Bluver suggested to the jury that the case was “reverse engineered.” Although medical reports showed doctors believed the girl had blood clotting at the time of her admission, he said, they only latched on to their suspicion that a corrosive liquid was to blame after Conley confessed.
“The doctors actually knew what was going on,” Bluver said, pointing to pathology reports from Yale New Haven Hospital showing doctors had noticed blood clotting. “It wasn’t a medical mystery, as it has been portrayed.”
Bluver said his hired defense expert, Dr. Janice Ophoven, had concluded that there couldn’t have been a corrosive injury since, microscopically, the structure of her intestinal wall was still intact.
Bluver again brought up medical records and testimony that showed Conley’s daughter was not in distress and seemed well upon her admission, which he said was inconsistent with her alleged poisoning.

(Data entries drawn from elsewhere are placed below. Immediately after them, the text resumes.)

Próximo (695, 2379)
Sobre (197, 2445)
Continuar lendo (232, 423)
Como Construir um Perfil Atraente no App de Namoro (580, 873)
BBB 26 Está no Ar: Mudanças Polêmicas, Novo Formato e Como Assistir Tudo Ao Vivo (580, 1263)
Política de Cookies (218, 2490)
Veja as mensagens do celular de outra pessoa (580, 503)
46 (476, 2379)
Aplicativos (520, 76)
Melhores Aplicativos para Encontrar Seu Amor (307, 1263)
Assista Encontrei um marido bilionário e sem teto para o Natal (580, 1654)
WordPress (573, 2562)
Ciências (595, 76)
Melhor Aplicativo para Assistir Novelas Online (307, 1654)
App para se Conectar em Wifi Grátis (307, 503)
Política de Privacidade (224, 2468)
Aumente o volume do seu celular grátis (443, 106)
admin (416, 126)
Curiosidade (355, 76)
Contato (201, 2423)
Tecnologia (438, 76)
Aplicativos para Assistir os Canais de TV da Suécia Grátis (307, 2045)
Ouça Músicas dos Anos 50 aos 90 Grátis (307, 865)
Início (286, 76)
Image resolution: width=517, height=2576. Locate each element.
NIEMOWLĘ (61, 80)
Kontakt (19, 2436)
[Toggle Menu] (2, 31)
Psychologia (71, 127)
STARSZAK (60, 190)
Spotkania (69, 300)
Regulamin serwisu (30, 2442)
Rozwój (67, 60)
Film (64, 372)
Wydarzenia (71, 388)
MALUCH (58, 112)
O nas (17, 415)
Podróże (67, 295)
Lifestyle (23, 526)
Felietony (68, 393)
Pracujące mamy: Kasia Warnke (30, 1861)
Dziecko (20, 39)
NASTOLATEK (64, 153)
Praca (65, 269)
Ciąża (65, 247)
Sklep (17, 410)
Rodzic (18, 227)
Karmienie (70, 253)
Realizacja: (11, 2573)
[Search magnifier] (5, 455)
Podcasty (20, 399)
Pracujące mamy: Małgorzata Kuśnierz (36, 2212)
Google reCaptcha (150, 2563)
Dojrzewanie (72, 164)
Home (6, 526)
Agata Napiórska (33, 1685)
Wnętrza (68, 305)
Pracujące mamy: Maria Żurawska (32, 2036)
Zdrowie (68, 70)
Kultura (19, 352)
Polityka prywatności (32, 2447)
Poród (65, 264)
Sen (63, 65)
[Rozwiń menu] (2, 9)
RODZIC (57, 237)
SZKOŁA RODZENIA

The girl’s surgeon, Dr. Doruk Ozgediz, wrote in previous emails that the events leading up to her injuries “could have happened in the (Yale New Haven) hospital,” according to Bluver. Since the actions underlying the charges are alleged to have taken place in Northampton, Bluver argued, the doctor’s suggestion could corroborate Conley’s assertion of a false confession. If jurors believed Ozgediz, he said, it would mean the court has no jurisdiction over Conley and they would be required to acquit him.
Having gone through state custody battles in the past, Conley was desperate when faced with that again in 2015, Bluver said. Making an allegedly false confession was “the dumbest thing he probably could have done in life,” Bluver said, but he asserted the medical evidence would show Conley did not inject drain cleaner into his daughter.
Pisano, pointing to Conley at the defense table, reminded the jury that they had watched his three-hour confession to police.
Pisano went through many of the statements Conley made in his confession to police and linked them with testimony or evidence from the trial. For instance, she said investigators couldn’t find drain cleaner in Conley’s home, which matched with his statement that he threw it away.
Conley had said he confessed because he couldn’t live with what he did to his daughter, leading Pisano to conclude: “His conscience had gotten the best of him.”
Although the girl may not have been “deathly ill” when admitted to the hospital in 2015, Pisano said, medical records showed she was experiencing pain, had a fever and was put on antibiotics.
Pisano said doctors could not determine whether the blood clots they found were the cause of her intestinal injuries or a consequence of drain cleaner. Pisano questioned the credibility of hired defense experts and indicated that they might have been purposefully misleading.
Ozgediz also testified to feeling a pulse in the girl’s intestines during her surgery, Pisano added, and he told the jury that injuries from corrosive liquids could take time.
“Where defense is coming up with, ‘There was some catastrophic event from a blood clot,’ defies logic,” Pisano said.
She also said Ozgediz’s “passing remark” about how he didn’t know where the alleged poisoning occurred wasn’t strong enough for a jurisdictional issue.
Pisano ended by quoting a letter Conley wrote from jail, in which he said “the most likely” explanation was that something was put in his daughter’s cecostomy tube.
“‘Normally, the simplest explanation is the correct one,’” Pisano said, quoting his letter.